Buy a GBA SP and it's great on long trips when you don't want to run down your iPod or laptop battery


----------



## kloan

haha Rade, i cant believe they still sell that game!! ok, then what about atari games n such, same thing right?


----------



## TroutMaskReplica

kloan, i was in best buy the other day, and in the xbox section they are selling a xbox game disc with a whole whack of old coleco games. i can't imagine playing missile command on an xbox - the concept is absurd.


----------



## JAMG

It was also ported to SNES with better graphics...

If you own the cartridge and do it legal...


----------



## Rade

Actually, its NO fact that owning the original cartridge legitmizes having the ROM image on your computer. Copying, owning a copy, distributing a copy of a ROM image...especially one owned by game giant, Nintendo, is illegal regardless of how you slice it. 

That being said, if you really want to play the original Mario Bros. in all it's glory, get a cheap NES (they can be fixed easily if it blinks on/off when you boot it up) and an original Mario cart. It's dirt cheap. 

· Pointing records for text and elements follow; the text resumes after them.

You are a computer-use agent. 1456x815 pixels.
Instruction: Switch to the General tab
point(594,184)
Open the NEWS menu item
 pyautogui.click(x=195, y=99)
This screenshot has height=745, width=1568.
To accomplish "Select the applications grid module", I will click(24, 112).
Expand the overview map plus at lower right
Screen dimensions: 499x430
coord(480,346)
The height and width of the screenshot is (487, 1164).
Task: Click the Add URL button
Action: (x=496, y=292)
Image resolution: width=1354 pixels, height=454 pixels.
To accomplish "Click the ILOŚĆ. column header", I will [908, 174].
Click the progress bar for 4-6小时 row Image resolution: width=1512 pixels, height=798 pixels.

If you must download the rom and emu (emulators, for the most part, are legal) , get the original NES rom image. The Super Nes port is missing a lot of the glitches we came to know and love in the NES release. Plus, I think the SNES version looks and sounds tacky.

Or, you can buy a game boy advance and pickup the classic release of Super Mario Bros. 

There are lots of options for playing this game, to be truthful, and from the looks of it, Nintendo still profits from it's sale, so, if you are a stickler about piracy, you might want to stay away form the emulation side of things all together. 


Mario Kart 64 rules, btw.


----------



## kloan

i think it's funny that it would be illegal to have roms of games that arent even sold in stores anymore.. what's the harm?


----------



## Rade

The game is readily available for purchase.


----------



## kloan

that's too much.. they should be giving those away for free..


----------



## james_squared

Hello,

I was in Toys R Us the other day and you can buy a game controller that has a bunch of Intellivision games on it. Just plug the controller into the TV and you're off. Of course, the controller is as 'cool' as the old one on the original Intellivision. I think there may have been one for Atari, but I'm not too sure.

James


----------